Alfie fights on amid tug-of-war between UK, Italy

High court judge sets new hearing

(ANSA) - Rome, April 24 - A tug-of-war continued Tuesday between Britain and Italy over Alfie Evans, a terminally ill British toddler who has been made an Italian citizen in a bid to beat British court orders to let him die.
    As Alfie survived being taken off life support and his parents practised mouth-to-mouth resuscitation, negotiations continued on bringing the child to Rome but the UK insisted it had jurisdiction, well-informed sources said.
    Amid the new developments, British High Court appeals judge Anthiny Hayden, who signed the ruling pulling the plug on Alfie, set a fresh hearing for this afternoon. The hearing has been called in Manchester at 15:30 local time (16:30 Italian time), his spokesman said. Lawyers from all parties including the family and Liverpool's Alder Hey Hospital have been summoned, sources said.
    Italy said it was ready to fly in a respirator for Alfie in a bid to beat court orders to pull the plug, Vatican-owned Rome's Bambino Gesù Hospital chief Mariella Enoc said. The hospital said "Alfie now has a respirator. The Bambino Gesù team is ready to leave on a plane provided by (Defence) Minister (Roberta) Pinotti." "I spoke a short while ago with Thomas, Alfie's father. At this time Alfie has an oxygen mask but we need to transport him". She added "a short time ago I spoke with Ambassador (Raffaele) Trombetta to whom I said that our team has been alerted and is ready to leave in a few minutes".
    Contacts between Italian representatives and British political, health and judicial authorities have been continuing since last night but for now the UK authorities say the child's British citizenship must take precedence over his newly granted Italian one in deciding jurisdiction, Italian sources said Tuesday.
    Vatican diplomacy is at work to get Alfie to Italy for treatment, sources said Tuesday.
    Hopes are growing after the child survived being taken off life support, the sources said.
    The Bambino Gesù Hospital has everything ready to welcome Alfie, they said.
    They noted that the chances of bringing the child to Italy have risen since he was made an Italian citizen, although the UK is still insisting it has jurisdiction.
    Liverpool's Alder Hey Hospital meanwhile said it would not be issuing any bulletins on Alfie's condition out of respect for the privacy of the child and his family.
    It said that Alfie had been put back on oxygen but not reattached to a life-support machine.
    Alfie is still alive almost twelve hours after his breathing tube was removed, sources close to his family said Tuesday. Alfie, who is now an Italian citizen, was taken off the respirator at 22:30 British time Monday (23:30 Italian).
    His parents Tom Evans and Kate James gave him mouth-to-mouth resuscitation all night after he was taken off life support, the sources said.
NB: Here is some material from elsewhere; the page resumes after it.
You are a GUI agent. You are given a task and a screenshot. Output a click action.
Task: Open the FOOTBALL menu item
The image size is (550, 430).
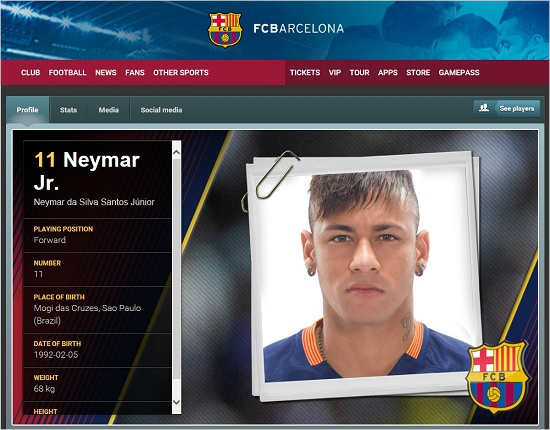pyautogui.click(x=67, y=73)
    Diplomatic contacts are ongoing with the aim of putting Alfue back on life support, sources said.
    Alfie is still breathing but will need "help" to continue to do so "in a couple of hours", his father Tom told the media Tuesday. This was not what doctors had expected, he said outside a Liverpool hospital.
    "They said he was suffering but instead he is not suffering even without the respirator," said Tom Evans.
    He added that Alfie had not had water or food for six hours but was then hydrated by medics.
    Alfie's mother Kate James is sleeping with him, Tom Evans said. Alfie was later put back on oxygen and water, his mother Kate James said. She added: "It doesn't matter what happens, he has already shown that the doctors are wrong". Kate James said "it is surprising".
    Alfie's family is in a legal battle with Alder Hey, which has been granted the right to withdraw ventilation as his condition cannot be treated and has destroyed much of his brain.